Anthropic의 AI 모델 Mythos가 소스 코드의 보안 취약점 발견에 "위험할 정도로 뛰어나다"는 평가를 받은 후, curl 프로젝트는 Linux Foundation의 Alpha Omega를 통해 해당 모델을 이용한 코드 분석 기회를 얻었습니다. 기존에도 curl은 일반적인 정적 코드 분석기 외에 AISLE, Zeropath, OpenAI의 Codex Security와 같은 AI 기반 도구를 사용하여 200-300건의 버그 수정 및 다수의 CVE를 처리해 왔습니다. 또한 GitHub Copilot 및 Augment 코드와 같은 도구를 풀 리퀘스트(pull request) 검토에 활용하며, AI가 인간 검토를 보완하는 역할을 수행하고 있습니다.

2026년 5월 6일, curl의 git 저장소 master 브랜치에 대해 Mythos 스캔 리포트가 전달되었습니다. 분석 범위는 src/ 및 lib/ 하위 디렉토리의 178,000 라인에 달하는 C 코드였습니다. Mythos 자체도 curl이 "가장 많이 퍼징되고 감사된 C 코드베이스 중 하나"이며 "핫 경로에서 문제를 찾기 어려울 것"이라고 언급했습니다.

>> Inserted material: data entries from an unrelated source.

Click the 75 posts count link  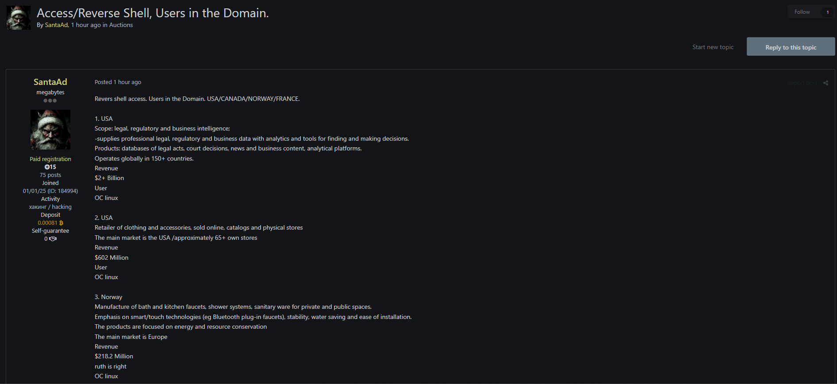(x=50, y=175)
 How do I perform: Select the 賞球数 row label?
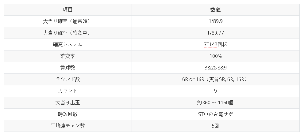tap(67, 68)
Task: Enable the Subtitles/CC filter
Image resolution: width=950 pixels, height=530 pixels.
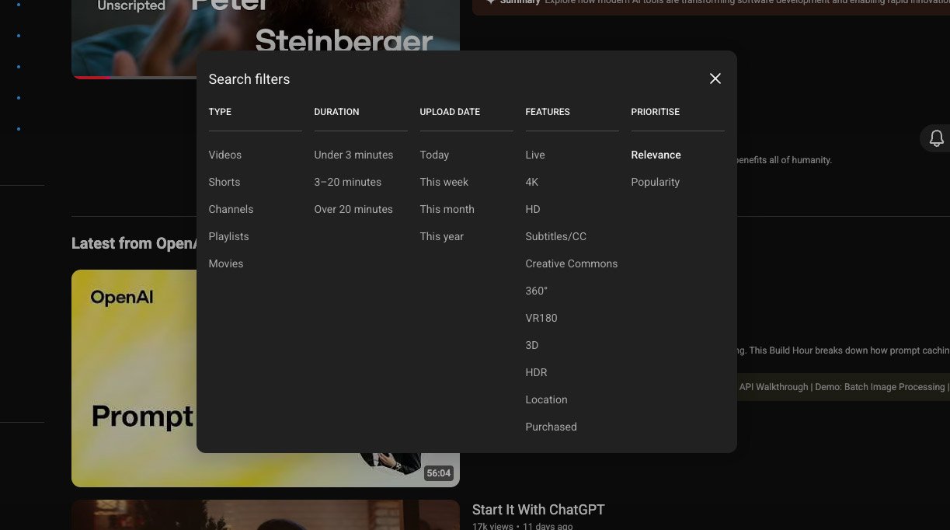Action: click(x=556, y=236)
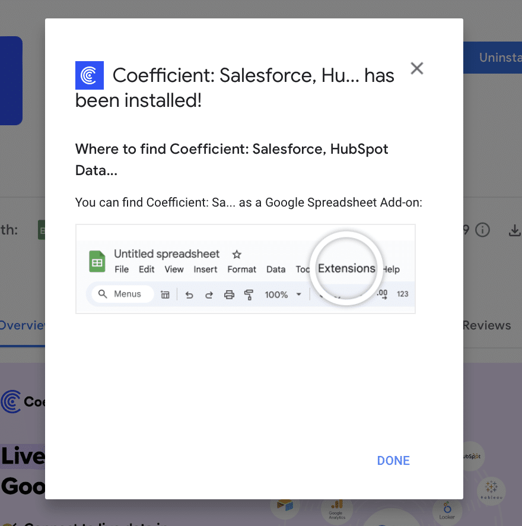Click the info icon behind the dialog
The image size is (522, 526).
point(483,230)
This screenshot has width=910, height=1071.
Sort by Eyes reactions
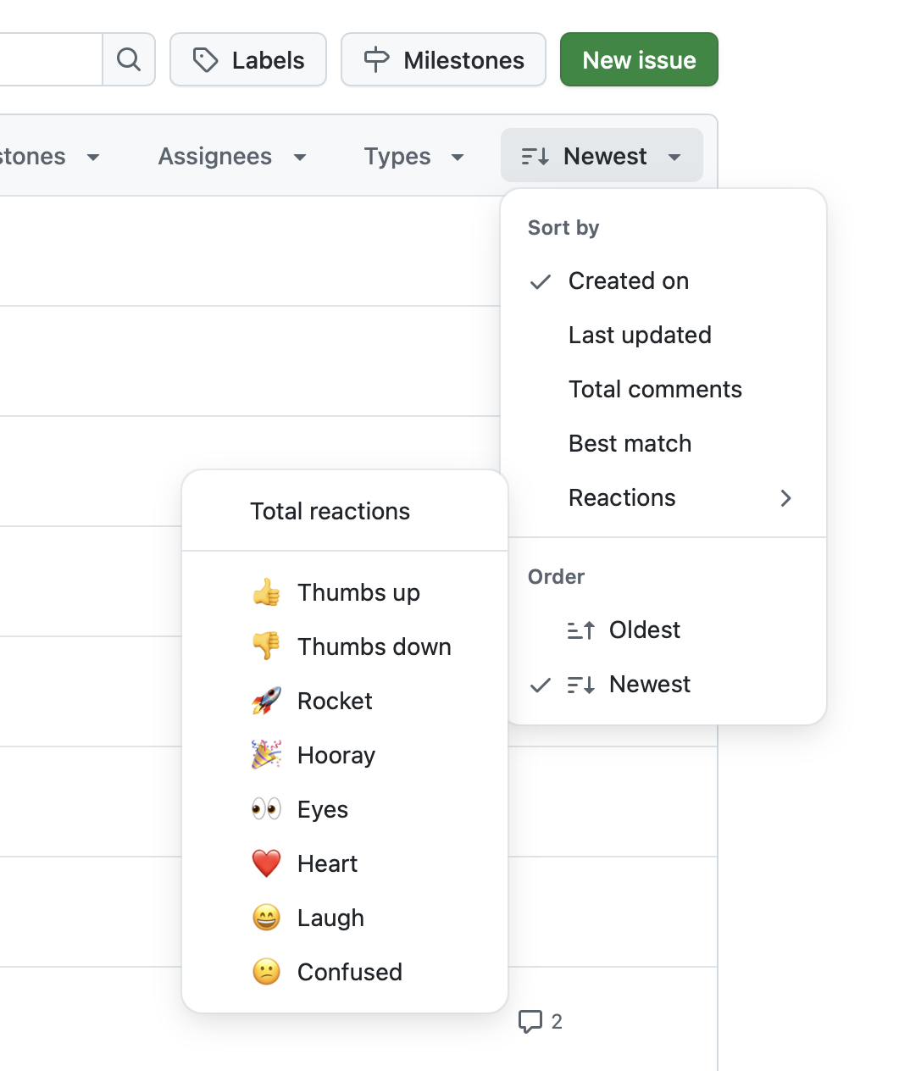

Mythos의 핵심 방법론은 다음과 같습니다: "LLM subagents를 활용한 병렬 파일 읽기를 통해 수동으로 주도되는 분석(hand-driven analysis)을 수행하며, 모든 잠재적 발견 사항은 메인 세션에서 직접 소스 검사(direct source inspection)를 통해 재검증된 후 기록된다(re-verified by direct source inspection in the main session before being recorded)." 이 과정에서 curl 자체의 vuln.json 데이터를 기반으로 CVE를 변형 사냥(variant-hunt) 매핑에 활용했습니다. 자동화된 SAST(Static Application Security Testing) 도구는 사용되지 않았습니다. 이는 curl의 방어적 인프라(예: capped dynbufs, curlx_str_number with explicit max, curlx_memdup0 overflow guard, CURL_PRINTF format-string enforcement, per-protocol response-size caps 등) 덕분에 일반적인 버그 클래스가 이미 체계적으로 해결되었기 때문입니다.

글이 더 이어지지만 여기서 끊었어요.